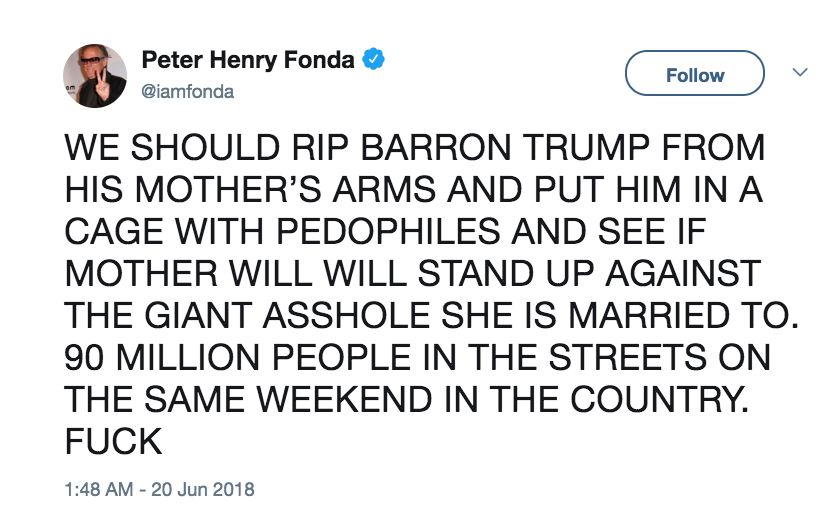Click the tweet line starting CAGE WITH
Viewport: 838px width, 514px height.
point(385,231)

==============================

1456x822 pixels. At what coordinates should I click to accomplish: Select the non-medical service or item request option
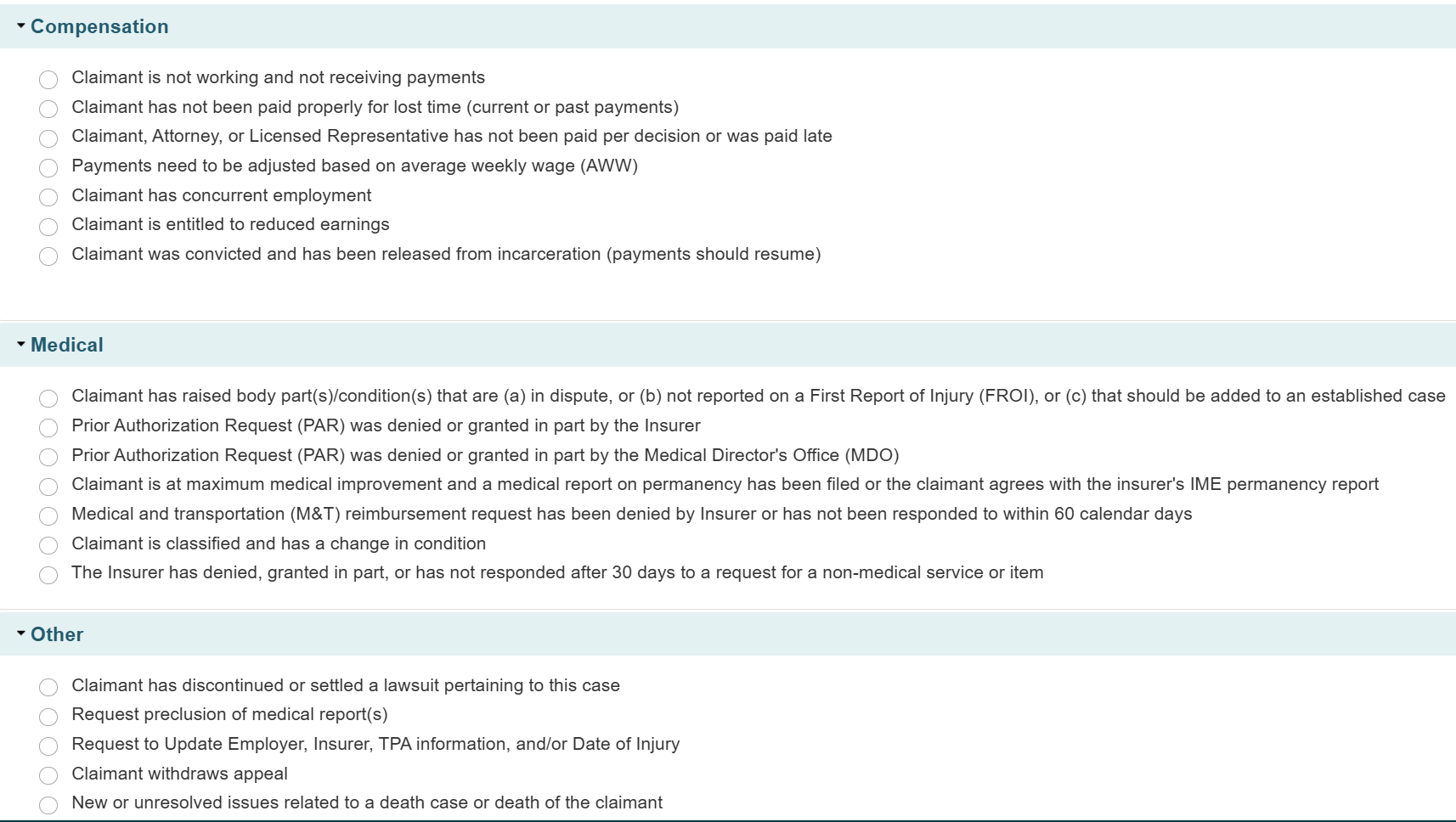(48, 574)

==============================

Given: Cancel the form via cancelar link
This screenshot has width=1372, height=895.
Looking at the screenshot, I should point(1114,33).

==============================

Pick out every line in the data above that contains the string "width", and reproduce each of those lines in full.

**Reply to the task:**
Viewport: 838px width, 514px height.
This screenshot has width=1372, height=895.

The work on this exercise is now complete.